The lines from the one containing "You are a computer-use agent." to the end of the entries, both included, are what you need to transcribe exactly, without pictures and without anything else.

┌─ RECORD EXCERPTS

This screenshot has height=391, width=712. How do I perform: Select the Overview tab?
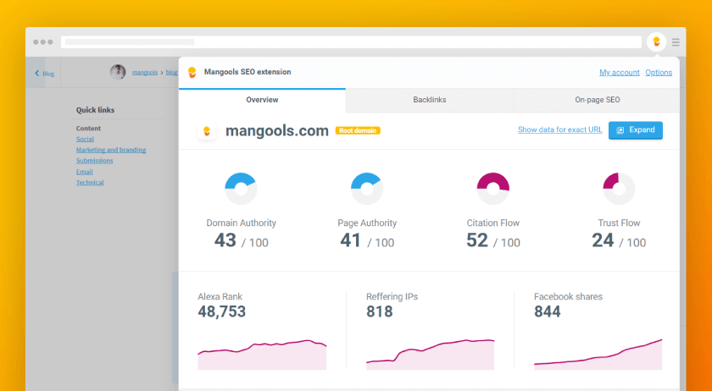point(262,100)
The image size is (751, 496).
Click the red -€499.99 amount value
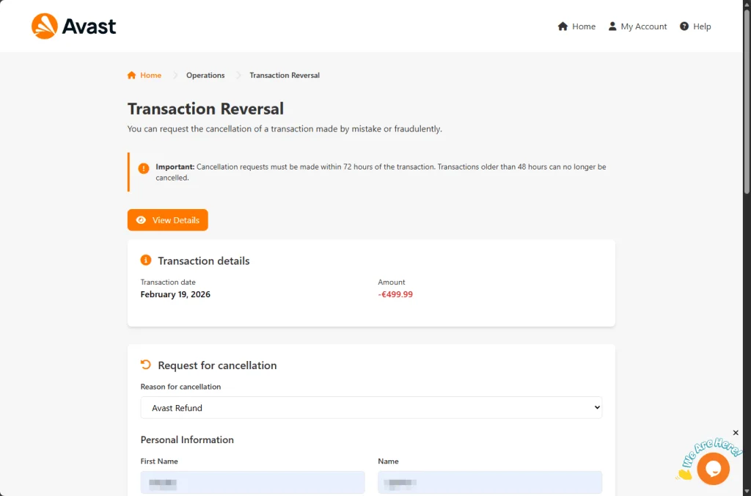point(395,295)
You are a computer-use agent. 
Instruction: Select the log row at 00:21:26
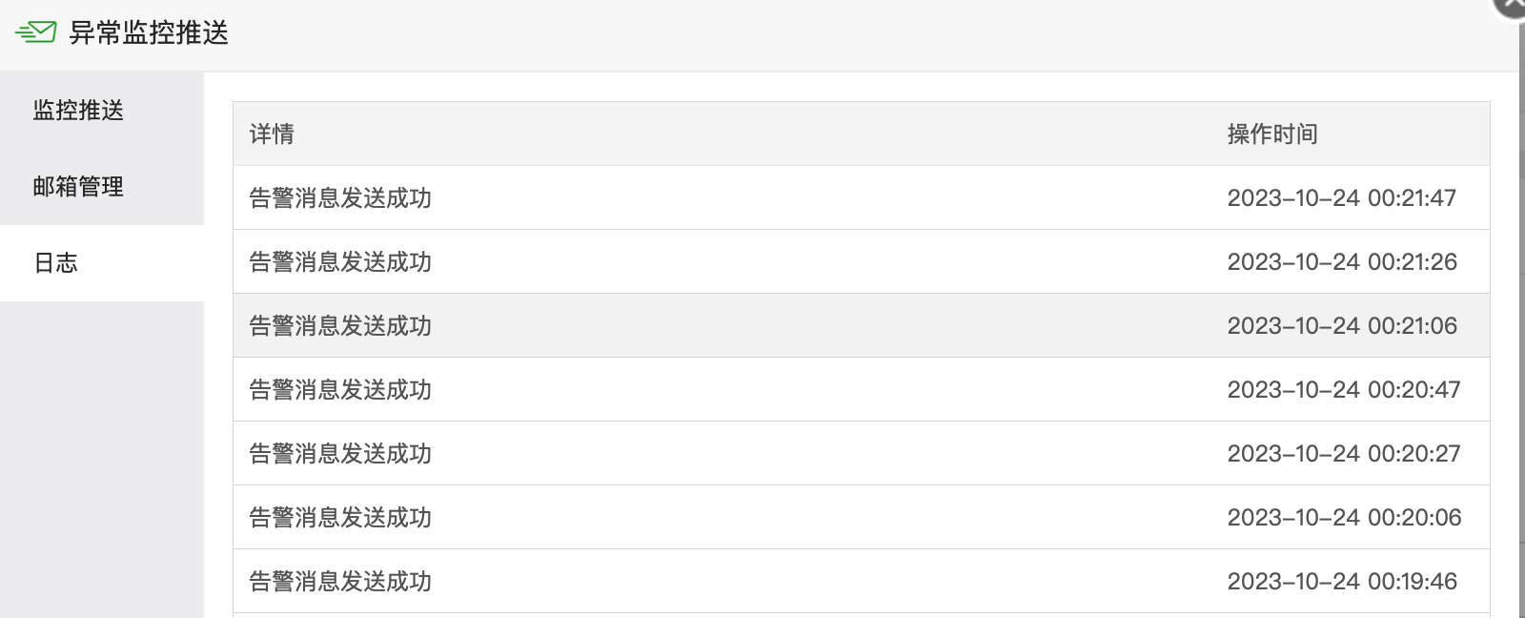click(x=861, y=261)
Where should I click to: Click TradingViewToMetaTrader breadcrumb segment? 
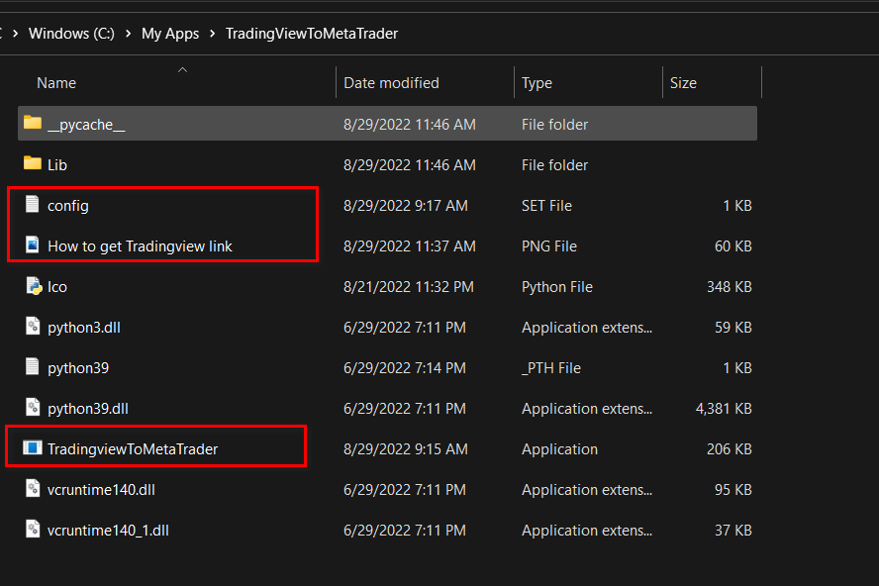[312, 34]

└─

_SOLUTION BELOW_:
You are a computer-use agent. 
Instruction: Select the log row at 00:21:26
click(x=861, y=261)
Where should I click to: Click TradingViewToMetaTrader breadcrumb segment? 
[312, 34]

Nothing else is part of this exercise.